## TASK DESCRIPTION
For the listing below, work out the number of lines that hold "agent" and return that number alone.

(SOURCE INFORMATION)

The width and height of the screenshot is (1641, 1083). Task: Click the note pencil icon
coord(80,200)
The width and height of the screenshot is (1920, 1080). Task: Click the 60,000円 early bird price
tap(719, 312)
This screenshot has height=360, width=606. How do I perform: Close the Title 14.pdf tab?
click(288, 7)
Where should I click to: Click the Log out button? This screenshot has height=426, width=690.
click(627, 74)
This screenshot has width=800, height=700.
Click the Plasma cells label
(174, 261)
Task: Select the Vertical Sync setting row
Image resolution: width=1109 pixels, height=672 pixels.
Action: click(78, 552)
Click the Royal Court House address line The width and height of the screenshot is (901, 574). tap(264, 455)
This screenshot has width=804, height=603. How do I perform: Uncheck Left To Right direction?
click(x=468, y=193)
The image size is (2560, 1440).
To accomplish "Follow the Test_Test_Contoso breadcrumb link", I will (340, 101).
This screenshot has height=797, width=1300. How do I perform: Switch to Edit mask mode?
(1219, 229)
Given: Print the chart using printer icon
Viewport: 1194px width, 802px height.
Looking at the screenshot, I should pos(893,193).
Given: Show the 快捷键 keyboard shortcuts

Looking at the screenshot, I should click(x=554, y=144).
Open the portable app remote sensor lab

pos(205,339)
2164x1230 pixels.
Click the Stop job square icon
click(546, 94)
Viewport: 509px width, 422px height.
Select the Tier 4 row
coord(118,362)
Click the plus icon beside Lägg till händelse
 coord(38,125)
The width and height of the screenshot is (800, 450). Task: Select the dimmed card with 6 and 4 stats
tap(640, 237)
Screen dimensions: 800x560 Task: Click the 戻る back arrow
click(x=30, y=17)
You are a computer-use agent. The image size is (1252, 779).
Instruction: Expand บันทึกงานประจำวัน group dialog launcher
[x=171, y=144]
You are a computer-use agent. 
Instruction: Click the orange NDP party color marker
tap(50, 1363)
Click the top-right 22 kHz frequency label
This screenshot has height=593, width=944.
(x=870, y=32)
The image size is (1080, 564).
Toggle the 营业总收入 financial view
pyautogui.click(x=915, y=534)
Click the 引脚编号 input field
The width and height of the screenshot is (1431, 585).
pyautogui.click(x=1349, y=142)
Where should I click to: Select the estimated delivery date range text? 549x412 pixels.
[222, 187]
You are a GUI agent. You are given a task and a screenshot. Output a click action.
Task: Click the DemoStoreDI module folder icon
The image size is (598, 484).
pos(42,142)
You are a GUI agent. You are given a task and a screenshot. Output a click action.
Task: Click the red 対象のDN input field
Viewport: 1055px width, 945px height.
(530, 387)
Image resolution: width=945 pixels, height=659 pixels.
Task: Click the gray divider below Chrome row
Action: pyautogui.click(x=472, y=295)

(End SOURCE INFORMATION)

## THE ANSWER
4